Scotia’s posts $184m first quarter income

PRESS HERE: Scotiabank managing director Stephen Bagnarol demonstrates to a customer how to use the bank's new Transaction Alert app via a mobile phone. PHOTO COURTESY SCOTIABANK
PRESS HERE: Scotiabank managing director Stephen Bagnarol demonstrates to a customer how to use the bank's new Transaction Alert app via a mobile phone. PHOTO COURTESY SCOTIABANK

SCOTIABANK TT's after tax income has risen by 27 per cent, or $39 million, to $184 million for the quarter ending January 31. The bank earned $145 million for the same quarter in January 2018.

Scotiabank in a statement yesterday said the increase was driven by growth in the retail and commercial loan portfolios together with a tax credit and lower impairment losses on financial assets.

Other signs of its financial strength were its return on equity at 18.47 per cent and return on assets at 3.06 per cent, compared respectively to 14.94 per cent and 2.4 per cent in January 2018. Earnings per share rose from 82.4 cents to 104.6 cents.

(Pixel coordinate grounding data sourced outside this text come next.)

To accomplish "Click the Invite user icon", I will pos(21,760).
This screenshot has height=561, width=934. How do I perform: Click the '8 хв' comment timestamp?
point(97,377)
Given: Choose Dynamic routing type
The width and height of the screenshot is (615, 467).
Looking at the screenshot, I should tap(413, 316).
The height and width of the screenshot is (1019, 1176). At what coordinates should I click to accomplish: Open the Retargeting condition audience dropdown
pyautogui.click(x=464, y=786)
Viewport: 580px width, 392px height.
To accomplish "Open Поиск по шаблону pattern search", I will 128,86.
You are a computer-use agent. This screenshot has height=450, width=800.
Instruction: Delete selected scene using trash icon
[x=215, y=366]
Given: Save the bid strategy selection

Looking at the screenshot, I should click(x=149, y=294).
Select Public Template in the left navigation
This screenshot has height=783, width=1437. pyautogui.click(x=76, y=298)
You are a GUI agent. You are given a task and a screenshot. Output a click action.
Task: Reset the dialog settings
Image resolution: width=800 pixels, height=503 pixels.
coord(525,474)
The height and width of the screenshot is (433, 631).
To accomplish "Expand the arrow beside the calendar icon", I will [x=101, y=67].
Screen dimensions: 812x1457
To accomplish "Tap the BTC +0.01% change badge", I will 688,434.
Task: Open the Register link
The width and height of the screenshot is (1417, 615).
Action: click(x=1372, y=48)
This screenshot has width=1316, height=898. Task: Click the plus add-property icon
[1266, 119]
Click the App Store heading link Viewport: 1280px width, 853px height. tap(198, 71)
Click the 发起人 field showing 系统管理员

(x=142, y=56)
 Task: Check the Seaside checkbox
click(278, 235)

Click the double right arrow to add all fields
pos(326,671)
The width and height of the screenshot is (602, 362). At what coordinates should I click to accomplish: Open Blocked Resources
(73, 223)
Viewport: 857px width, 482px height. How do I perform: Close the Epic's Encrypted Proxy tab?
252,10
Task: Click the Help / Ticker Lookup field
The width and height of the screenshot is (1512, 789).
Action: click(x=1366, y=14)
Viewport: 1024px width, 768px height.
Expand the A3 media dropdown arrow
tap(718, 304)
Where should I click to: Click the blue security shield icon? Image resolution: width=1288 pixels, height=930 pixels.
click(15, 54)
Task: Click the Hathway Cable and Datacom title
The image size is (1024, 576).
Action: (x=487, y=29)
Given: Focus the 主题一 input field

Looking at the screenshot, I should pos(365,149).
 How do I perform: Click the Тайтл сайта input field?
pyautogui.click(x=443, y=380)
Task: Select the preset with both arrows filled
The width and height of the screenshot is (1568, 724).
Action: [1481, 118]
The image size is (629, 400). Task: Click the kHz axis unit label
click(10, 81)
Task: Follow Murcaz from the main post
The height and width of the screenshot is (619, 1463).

The bank's board has approved a first quarter dividend of 50 cents per ordinary share – unchanged from the 2018 first quarter – payable on April 12 to shareholders on record as at March 22.

Scotiabank managing director Stephen Bagnarol celebrated the bank's strength and resilience despite the challenging economic climate

“Solid growth year over year of over $1 billion in loans to customers demonstrates that our distribution channels and sales and service culture remain core to us. Over the last five months, we have been engaging several clients in customer surveys where we are seeking to gain insights on areas that we can improve our performance.

"The feedback that we have received is helping us to improve our service and strengthen our relationship with our customers," he said.

Bagnarol also addressed safety concerns identifying measures to combat fraud, such as Scotia Alerts which allows customers to monitor their accounts.

"The safety and security of our customer accounts and information remain top priority at Scotiabank. We have undertaken various initiatives to combat the disruptive attempts made by fraudsters," he said.

Scotiabank, along with the Bankers Association, also continues to educate customers and the public about not sharing personal information and "continuously being on guard against attempts to deceive and obtain information through fraudulent means."

Bagnarol also spoke of the bank's success within the global operations of its Canadian parent group, the Bank of Nova Scotia, saying the subsidiary has been recognised for outstanding community performance. Scotiabank TT's manager public and corporate affairs has been recognised as the community champion.

“These awards are testament to the community spirit which we exhibit as we make a difference in the lives of our young people in Trinidad and Tobago," said Bagnarol, thanking stakeholders for their "loyalty, commitment, trust and confidence.”